Auth

ObjectPermissionsBackend

class djem.auth.ObjectPermissionsBackend[source]

A custom Django authentication backend providing support for object-level permissions.

Does not provide any additional mechanisms for authentication, only authorisation.

To use, list in the Django AUTHENTICATION_BACKENDS setting:

AUTHENTICATION_BACKENDS = [
    'django.contrib.auth.backends.ModelBackend',
    'djem.auth.ObjectPermissionsBackend'
]

permission_required

djem.auth.permission_required(*perms, login_url=None, raise_exception=settings.DJEM_DEFAULT_403)[source]

New in version 0.5.

A replacement for Django’s own permission_required decorator that adds support for object-level permissions.

Object-level permissions are specified as a tuple of two strings: the first naming the permission, the second naming the view function keyword argument that contains the primary key of the object to test.

E.g. Specifying one standard (model-level) and one object-level permission:

from djem.auth import permission_required

@permission_required('polls.view_questions', ('polls.vote_on_question', 'question'))
def cast_vote(request, question):
    ...

Checking the permission involves querying for an instance of the model the permission is for, using the primary key specified in the named argument. If such an instance cannot be found, a Http404 exception is raised. If an instance is found, and the user has the appropriate permission, the primary key argument is replaced with the instance. This allows the view access to the instance without needing to query for it again.

In the example above, question argument as seen by the view will be a Question instance, not the primary key as was originally passed to the function.

Behaviour of the login_url and raise_exception keyword arguments is as per the original, except that the default value for raise_exception can be specified with the DJEM_DEFAULT_403 setting.

PermissionRequiredMixin

class djem.auth.PermissionRequiredMixin[source]

New in version 0.5.

A replacement for Django’s own PermissionRequiredMixin class-based view mixin that adds support for object-level permissions.

Object-level permissions are specified as a tuple of two strings: the first naming the permission, the second naming the view function keyword argument that contains the primary key of the object to test.

The permission/s can be specified as an attribute of the view class, or via the URLconf.

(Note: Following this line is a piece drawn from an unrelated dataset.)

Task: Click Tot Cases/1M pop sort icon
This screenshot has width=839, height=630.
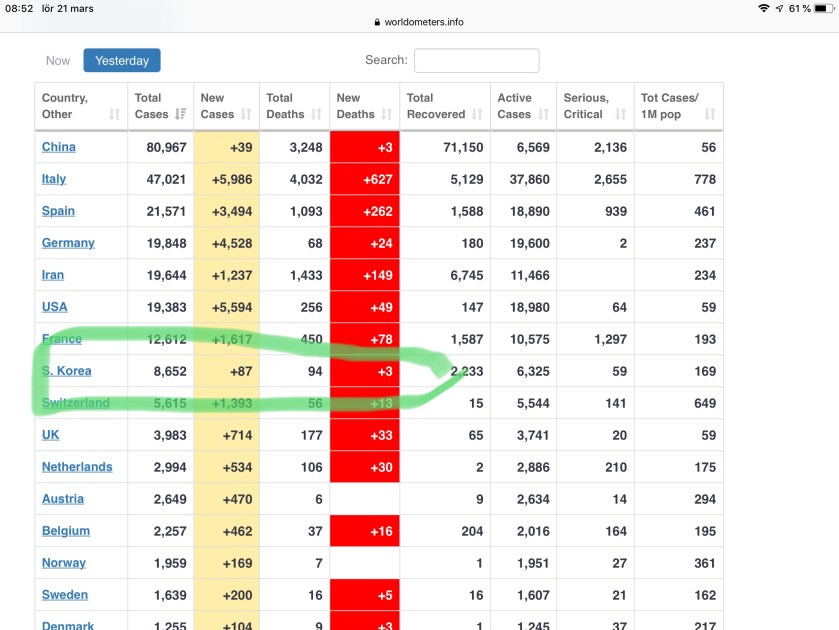Action: (710, 114)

E.g. Specifying one standard (model-level) and one object-level permission as an attribute of the class:

# views.py
from django.views import View
from djem.auth import PermissionRequiredMixin

class CastVote(PermissionRequiredMixin, View):

    permission_required = ['polls.view_questions', ('polls.vote_on_question', 'question')]
    ...

E.g. Specifying one standard (model-level) and one object-level permission via the URLconf:

# urls.py
from django.conf.urls import url
from .views import CastVote

urlpatterns = [
    url(
        r'^question/(?P<question>\d+)/votes/cast/$',
        CastVote.as_view(permission_required=['polls.view_questions', ('polls.vote_on_question', 'question')]),
        name='cast-vote'
    )
]

As with Django’s version, the permission_required attribute can be specified as a single permission or a sequence of permissions. When specifying only a single permission, only model-level permissions (i.e. a string) are valid - object-level permissions (i.e. a two-tuple) are not. Object-level permissions must always be provided as an item of an iterable.

class CastVote(PermissionRequiredMixin, View):

    # Valid
    permission_required = 'polls.view_questions'

    # Valid
    permission_required = ['polls.view_questions', 'polls.vote_on_question']

    # Valid
    permission_required = ['polls.view_questions', ('polls.vote_on_question', 'question')]

    # INVALID
    permission_required = ('polls.vote_on_question', 'question')

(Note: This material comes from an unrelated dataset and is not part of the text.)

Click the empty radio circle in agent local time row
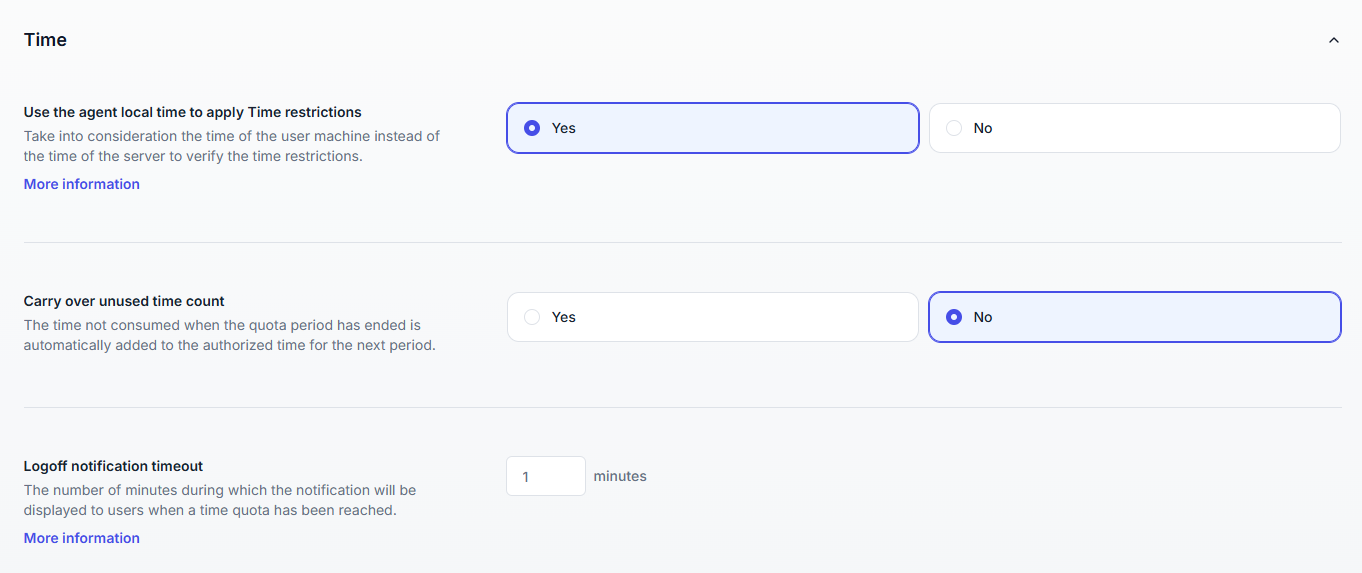The image size is (1362, 573). (954, 128)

Checking the permission involves querying for an instance of the model the permission is for, using the primary key specified in the named argument. If such an instance cannot be found, a Http404 exception is raised. If an instance is found, and the user has the appropriate permission, the primary key argument is replaced with the instance. This allows the view access to the instance without needing to query for it again.

In the examples above, question argument as seen by the view will be a Question instance, not the primary key as was originally passed to the function.

Behaviour of the login_url and raise_exception attributes is as per the original, except that the default value for raise_exception can be specified with the DJEM_DEFAULT_403 setting.